Pour la comparaison entre l'homéopathie individualisée et le placebo ou les soins usuels pour la prévention des IVR, deux essais ont rapporté la gravité de la maladie ; en raison de l'hétérogénéité des données, celles-ci n'ont pas été combinées, mais aucune des études n'a démontré une différence cliniquement significative. Nous avons combiné les données de deux essais pour le critère de jugement du besoin d'antibiotiques (RC 0.79, IC à 95 % 0.35 à 1.76 ; données probantes d’un niveau de confiance faible).
Pour la comparaison de l'homéopathie non individualisée par rapport au placebo ou aux soins usuels pour la prévention des IVR, seul le critère de jugement de la récurrence des IVR a été rapporté par plus d'un essai ; les données de trois études ont été combinées pour ce critère de jugement (RC 0.60, IC à 95 % 0.21 à 1.72 ; données probantes d’un niveau de confiance faible).

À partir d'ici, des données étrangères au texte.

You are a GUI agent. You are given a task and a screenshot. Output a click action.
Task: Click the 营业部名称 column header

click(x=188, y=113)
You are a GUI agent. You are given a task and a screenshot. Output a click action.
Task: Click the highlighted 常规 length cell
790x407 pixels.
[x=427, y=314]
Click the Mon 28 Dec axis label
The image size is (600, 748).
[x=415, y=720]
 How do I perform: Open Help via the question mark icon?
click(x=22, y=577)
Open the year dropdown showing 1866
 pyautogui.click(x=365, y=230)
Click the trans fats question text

En ce qui concerne la comparaison de l'homéopathie individualisée et non individualisée par rapport au placebo ou aux soins usuels pour le traitement des IVR, deux études ont fourni des données sur la guérison à court terme (RC 1.31, IC à 95 % 0.09 à 19.54) et la guérison à long terme (RC 1.01, IC à 95 % 0.10 à 9.96 ; données probantes d’un niveau de confiance très faible). Les études ont démontré une direction opposée de l'effet pour les deux critères de jugement.
Six études ont rapporté la gravité de la maladie mais n'ont pas été combinées car elles utilisaient des systèmes de notation et des échelles différentes. Trois études ont rapporté des événements indésirables (RC 0.79, IC à 95 % 0.16 à 4.03 ; données probantes d’un niveau de confiance faible).